Lushfoil Photography Sim reviewPublisher: Annapurna InteractiveDeveloper: Matt NewellPlatform: Played on PCAvailability: Out now on Steam, PS5 and Xbox Series X/S.

This is the world of Lushfoil Photography Sim – or one of them anyway. By turns minimalist and luxurious, this luminous game sends you out into a series of rangy dioramas with a DSLR in your hand and a single objective: take some pictures. A lakeside in Italy where the white rocks could be mistaken for snow. A forest temple in Japan where grey wood and the humming beige of a distant city allows each bright red gate to ignite the air inside your viewfinder. The French Alps, an Australian beach. Little circuits of artful wilderness that provide the perfect impetus for picture-making without ever leading you too aggressively towards a single, best shot.

I’ve wandered for hours in even the smallest of these spaces, following paths, having strange encounters, with a passing hare in a forest, say, or a couple of vending machines standing guard by a padlocked gate in the woods. I tell myself that I am waiting for a moment – the moment! I am waiting for angles and light to come together and suggest a picture, something that only exists from a certain perspective, say, but from that certain perspective seems utterly unmissable.

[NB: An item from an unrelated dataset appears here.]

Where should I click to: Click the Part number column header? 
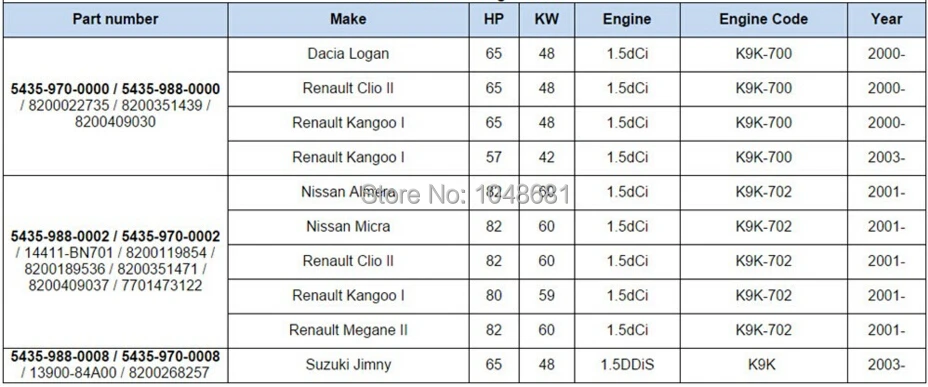point(115,20)
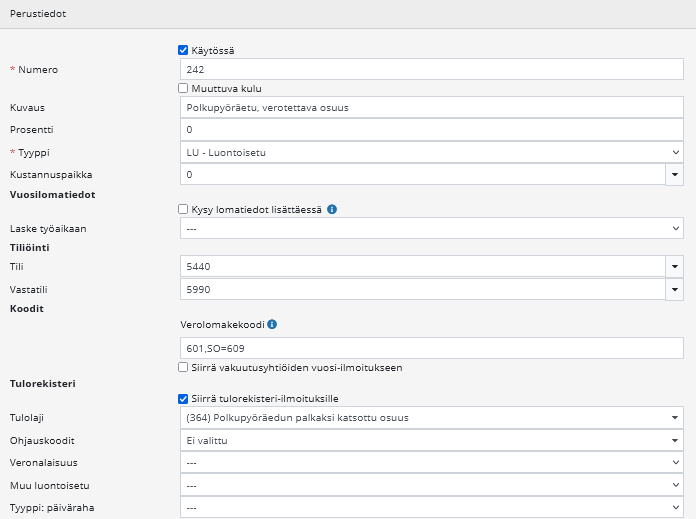
Task: Open the Ohjauskoodit dropdown
Action: coord(430,438)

That’s the plan. In truth, often I forget what I’m doing and become intoxicated by wandering. I circuit that Italian lake again and again, watching the way the skybox arcs around me, its paper mountains stretching and looping while never spoiling the illusion of reality. I move back and forth on the Australian beach, looking inland, to a muddle of trees and potential routes through them, trying to work out if I can see a twill of smoke rising in the air.

1 of 3 Caption Attribution When you’re in a location, you can fast travel through it by clicking on the pictures you’ve taken.

But then I spot something singular again and I’m reminded of the DSLR in my hand, a complex, often intimidating device, which here is offered up in layers. Raise it to your eye with a button, focus with a half-squeeze of the trigger and take a picture with a full squeeze. That can be enough if you want – you’ll still end up with great pictures. But then there’s a button to move from landscape to portrait, there’s a button to bring up the grid lines I like when I take pictures in the real world. There’s another button that introduces a whole world of dizzying photographic complexity: shutter speed, ISO, aperture stuff. Onwards and outwards. This kind of thing has kept thousands of people away from photography I think, but here you can dip in and out of it, meddle with this attribute and that one and see what they do. The spareness of the UI encourages you to tinker, even before you wander through the world and find a prompt that leads to a mini-tutorial.